== Quoted text ==

I just checked my account. They do not charge and fee when the recharge from my credit card.


----------



## NCas (Sep 9, 2013)

horseshoe846 said:


> I had a series of perhaps 6 emails back and forth with someone from idmexico to get it all working.


That sounds about right . I should check my current balance, I can get it from the website right?


----------



## horseshoe846 (Feb 8, 2017)

NCas said:


> That sounds about right . I should check my current balance, I can get it from the website right?


Yes - under Estado De Cuenta.


----------



## jenny10707 (Sep 14, 2017)

RickS said:


> You may get a couple of recommendations but my opinion using your criteria would be:
> 
> * Cross at Laredo and take toll roads (cuota) "through" Monterrey, Saltillo, San Luis Potosi, and Queretaro (one will actually 'skirt' all these cities).

===
== Supplied information ==

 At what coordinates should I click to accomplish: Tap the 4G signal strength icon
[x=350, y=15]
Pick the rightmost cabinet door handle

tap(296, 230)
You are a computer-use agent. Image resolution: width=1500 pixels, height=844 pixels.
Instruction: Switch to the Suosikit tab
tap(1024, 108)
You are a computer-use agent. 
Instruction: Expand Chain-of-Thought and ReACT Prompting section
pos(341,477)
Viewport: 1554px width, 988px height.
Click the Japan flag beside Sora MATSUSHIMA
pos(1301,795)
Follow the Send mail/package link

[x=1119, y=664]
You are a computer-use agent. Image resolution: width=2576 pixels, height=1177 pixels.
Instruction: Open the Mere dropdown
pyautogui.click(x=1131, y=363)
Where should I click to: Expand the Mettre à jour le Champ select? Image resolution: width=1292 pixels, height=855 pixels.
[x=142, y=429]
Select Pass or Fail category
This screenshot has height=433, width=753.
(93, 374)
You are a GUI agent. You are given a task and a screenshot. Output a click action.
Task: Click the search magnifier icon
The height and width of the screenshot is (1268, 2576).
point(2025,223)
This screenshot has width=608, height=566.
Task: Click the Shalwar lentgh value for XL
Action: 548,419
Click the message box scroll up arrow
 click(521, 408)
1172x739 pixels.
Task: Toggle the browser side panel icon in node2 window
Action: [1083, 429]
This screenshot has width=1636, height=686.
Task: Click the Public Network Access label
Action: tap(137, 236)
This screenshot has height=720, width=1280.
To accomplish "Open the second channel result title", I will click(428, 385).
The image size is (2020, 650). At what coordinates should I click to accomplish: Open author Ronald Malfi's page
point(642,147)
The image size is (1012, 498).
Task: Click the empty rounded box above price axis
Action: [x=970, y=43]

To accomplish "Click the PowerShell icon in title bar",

===

▶ Work instructions:
- a) Could you output the entries from their first line through the line that contains "tap(1024, 108)", both ends included and unchanged?
- b) Can you pick up the forum thread on Mexican toll roads and keep writing from its last line?

▶ Results:
- a)
 At what coordinates should I click to accomplish: Tap the 4G signal strength icon
[x=350, y=15]
Pick the rightmost cabinet door handle

tap(296, 230)
You are a computer-use agent. Image resolution: width=1500 pixels, height=844 pixels.
Instruction: Switch to the Suosikit tab
tap(1024, 108)

- b)
> * Prior to Mexico City take the Arco Norte cuota (M40D) skirting Mexico City and ending up east of there around Puebla.
> ...




I have crossed in McAllen and took 101/180 was fine, just recommend during the daylight hours only.


----------



## ATSI (Feb 25, 2016)

NCas said:


> I got the transponder too about a year ago and for the life of me I could not figure out how to set up my credit card on it. I ended up prepaying $2000 pesos as they change you a fee for when ever you load credit on it.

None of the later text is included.